In the past two and a half weeks, we have kept a close eye on the happenings around Cyberpunk 2077, starting with the initial shoddy performance on the current-gen consoles through the somewhat better (but, due to the next-gen patch, still limited) performance on the next-gen machines to the 13 million sales, which already excluded the copies that were refunded since the game’s launch. Kotaku reports that another class-action lawsuit is about to start against the developers.
This time, it is from Rosen Law Firm (shortened to Rosen onwards), based in Manhattan, filed in California’s Central District, „on behalf of persons or entities who purchased or otherwise acquired publicly traded CD Projekt Red securities between January 16, 2020, and December 17, 2020.” In other words, they are looking for those who bought stocks this year.

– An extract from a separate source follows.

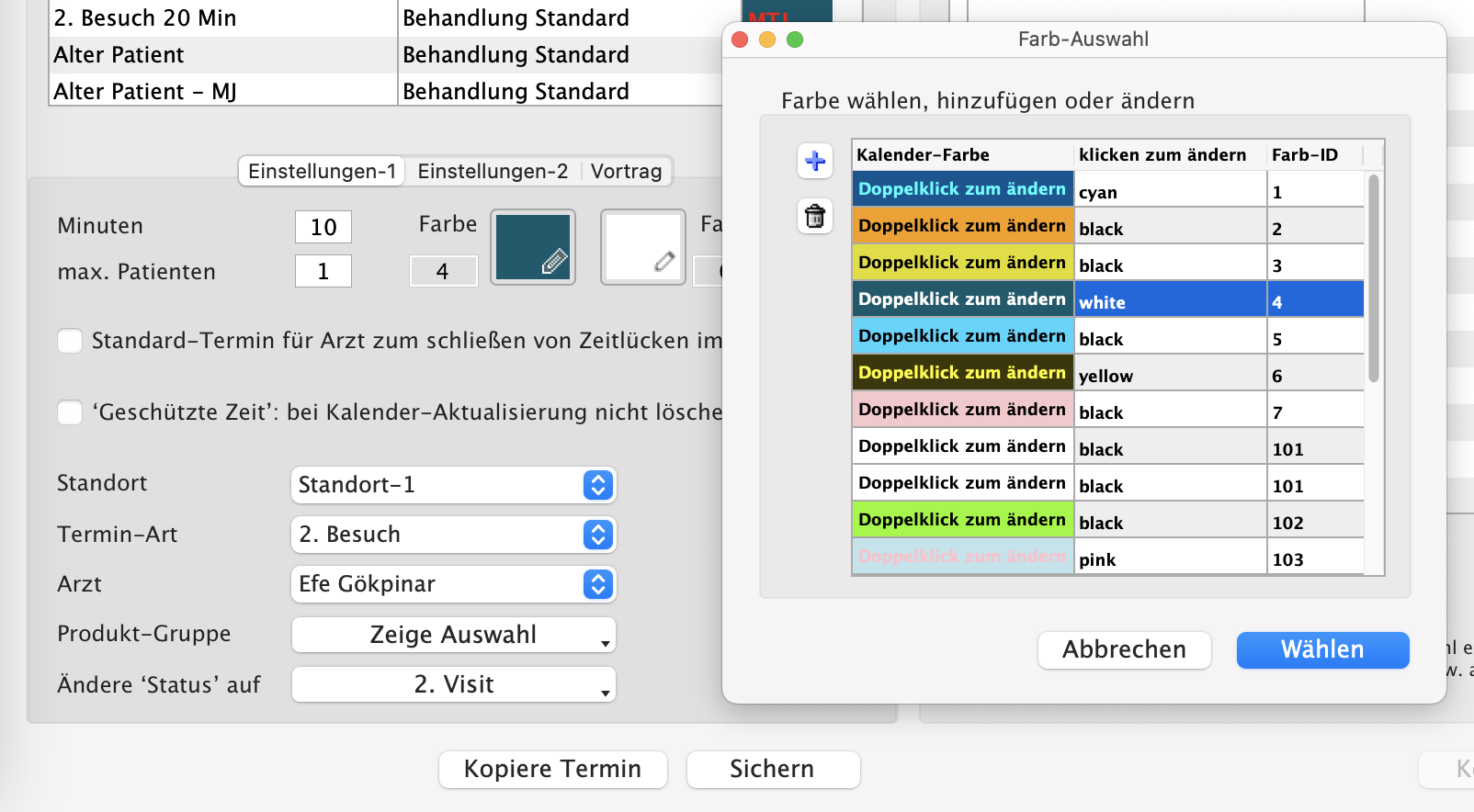Enable Standard-Termin für Arzt checkbox
1474x812 pixels.
pyautogui.click(x=70, y=341)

Here’s the official press: „(1) Cyberpunk 2077 was virtually unplayable on the current-generation Xbox or Playstation systems due to an enormous number of bugs; (2) as a result, Sony would remove Cyberpunk 2077 from the Playstation Store, and Sony, Microsoft and CD Projekt would be forced to offer full refunds for the game; (3) consequently, CD Projekt would suffer reputational and pecuniary harm; and (4) as a result, defendants’ statements about its business, operations, and prospects, were materially false and misleading and/or lacked a reasonable basis at all relevant times. When the true details entered the market, the lawsuit claims that investors suffered damages.”
The lead plaintiff in the case is Andrew Trampe. However, Rosen is looking for other investors to join the suit. This could be a headache for CD Projekt RED next year, even with them working hard until Christmas to release the 1.06 hotfix for the game that got rid of the 8 MB file size limit for the saves that got corrupted if they became bigger than that.
However, the saves can no longer be fixed if they ever became broken.